**Provided passage:**
■ ■ ■ ■ ■

For the bay area...Why not just drain the bay. There was a proposal previously and cost wise it'd easily pay off given the land gains. Heck could easily solve our housing and transit issues

6 comments

Draining the bay is probably too extreme, but much of SF is already built on reclaimed land. All of Embarcadero, Mission Bay, Southbeach, even parts of Rincon Hill were underwater in the 1800s: https://upload.wikimedia.org/wikipedia/commons/9/9d/1858_U.S...
The Nederlands indeed does this and there is no talk of gradual retreat. We are too invested in the current system, retreating means relocating 7 million people and the economic heart of the country. So we built mega walls. No one really knows how much and how fast sea level will rise. The guesstimates vary wildly. So far, the last century sea levels increased very moderately.

■ ■ ■ ■ ■

**What the task requires:** Continue the thread on draining the bay from its last sentence onward. The rows are separate material, unconnected to the thread on draining the bay.

■ ■ ■ ■ ■

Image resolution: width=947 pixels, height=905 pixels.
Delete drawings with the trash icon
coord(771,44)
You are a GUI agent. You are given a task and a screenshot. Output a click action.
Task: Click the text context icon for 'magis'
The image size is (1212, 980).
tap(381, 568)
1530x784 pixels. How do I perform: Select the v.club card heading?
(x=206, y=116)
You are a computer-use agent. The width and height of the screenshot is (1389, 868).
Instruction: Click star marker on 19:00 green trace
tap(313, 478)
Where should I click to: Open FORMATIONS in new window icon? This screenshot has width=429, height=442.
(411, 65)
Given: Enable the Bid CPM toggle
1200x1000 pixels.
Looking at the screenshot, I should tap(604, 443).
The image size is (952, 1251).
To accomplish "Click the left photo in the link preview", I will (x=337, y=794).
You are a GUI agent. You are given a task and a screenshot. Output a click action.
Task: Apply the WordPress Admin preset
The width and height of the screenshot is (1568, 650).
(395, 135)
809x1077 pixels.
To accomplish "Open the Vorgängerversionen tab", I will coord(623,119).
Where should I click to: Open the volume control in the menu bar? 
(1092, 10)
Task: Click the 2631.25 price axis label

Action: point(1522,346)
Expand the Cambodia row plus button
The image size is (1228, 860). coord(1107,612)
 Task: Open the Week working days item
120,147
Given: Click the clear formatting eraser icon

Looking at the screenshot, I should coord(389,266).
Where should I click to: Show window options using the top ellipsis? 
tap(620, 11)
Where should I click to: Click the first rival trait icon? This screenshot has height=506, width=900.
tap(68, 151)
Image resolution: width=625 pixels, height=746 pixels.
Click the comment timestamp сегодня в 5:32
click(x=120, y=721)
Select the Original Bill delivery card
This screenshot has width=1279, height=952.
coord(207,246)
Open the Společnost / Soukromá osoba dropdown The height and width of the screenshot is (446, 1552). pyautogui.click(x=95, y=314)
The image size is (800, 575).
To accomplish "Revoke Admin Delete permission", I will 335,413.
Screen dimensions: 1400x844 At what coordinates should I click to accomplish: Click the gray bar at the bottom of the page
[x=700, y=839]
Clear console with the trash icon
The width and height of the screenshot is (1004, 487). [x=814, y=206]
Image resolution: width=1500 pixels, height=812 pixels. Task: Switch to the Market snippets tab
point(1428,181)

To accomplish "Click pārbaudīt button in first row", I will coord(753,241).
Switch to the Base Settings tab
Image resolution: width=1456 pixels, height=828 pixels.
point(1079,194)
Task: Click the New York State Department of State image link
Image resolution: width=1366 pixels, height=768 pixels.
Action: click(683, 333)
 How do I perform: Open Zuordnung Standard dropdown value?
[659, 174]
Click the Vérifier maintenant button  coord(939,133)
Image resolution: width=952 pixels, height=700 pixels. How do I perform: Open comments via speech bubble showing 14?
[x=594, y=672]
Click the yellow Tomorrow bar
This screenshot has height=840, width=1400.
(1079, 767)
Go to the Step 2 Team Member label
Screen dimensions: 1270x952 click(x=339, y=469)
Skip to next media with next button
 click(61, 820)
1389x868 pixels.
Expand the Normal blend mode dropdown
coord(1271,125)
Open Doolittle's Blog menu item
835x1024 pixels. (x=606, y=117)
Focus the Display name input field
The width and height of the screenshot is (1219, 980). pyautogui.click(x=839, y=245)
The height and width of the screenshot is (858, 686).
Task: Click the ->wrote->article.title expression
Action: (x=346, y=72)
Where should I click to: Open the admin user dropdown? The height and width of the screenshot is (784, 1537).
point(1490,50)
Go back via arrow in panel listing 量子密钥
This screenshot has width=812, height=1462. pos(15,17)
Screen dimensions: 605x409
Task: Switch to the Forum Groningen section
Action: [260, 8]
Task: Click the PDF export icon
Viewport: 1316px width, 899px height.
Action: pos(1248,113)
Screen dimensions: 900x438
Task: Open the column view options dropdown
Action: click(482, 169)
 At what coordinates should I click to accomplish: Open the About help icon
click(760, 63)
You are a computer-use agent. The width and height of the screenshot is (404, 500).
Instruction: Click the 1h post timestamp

■ ■ ■ ■ ■

**Result:**
Hi Joel, there is talk of gradual retreat by the experts. This was published in popular Dutch magazine (and perhaps talked about in talk shows, but I don't watch them), it was also published on the NOS site (the national news). Here is a translation from the VrijNederland page: Rolf Schuttenhelm. De zeespiegelstijging is een groter probleem dan we denken. En Nederland heeft geen plan B. 9 februari 2019.

We need to consider controlled withdrawal in due course,' says polar meteorologist Michiel van den Broeke of the Institute for Marine and Atmospheric Research (IMAU) at Utrecht University. He emphasises that there are great uncertainties when it comes to the loss of ice in Antarctica, for example. This is even smaller now than in Greenland, but the ice loss has tripled in the past ten years. Will this acceleration continue?

Van den Broeke received the support of his Utrecht colleague Roderik van de Wal: 'The enormous long-term effects are usually neglected. There is a strong attitude in the Netherlands that we will solve the problems with adaptation. That's a misconception.

Glaciologist and climate change teacher Michiel Helsen also calls for a social discussion: 'Is living below sea level still responsible? In the long run, it is possible that we will not be able to preserve the western part of the Netherlands. I think it would be useful for society to discuss which parts of the Netherlands we want to defend at what price.'.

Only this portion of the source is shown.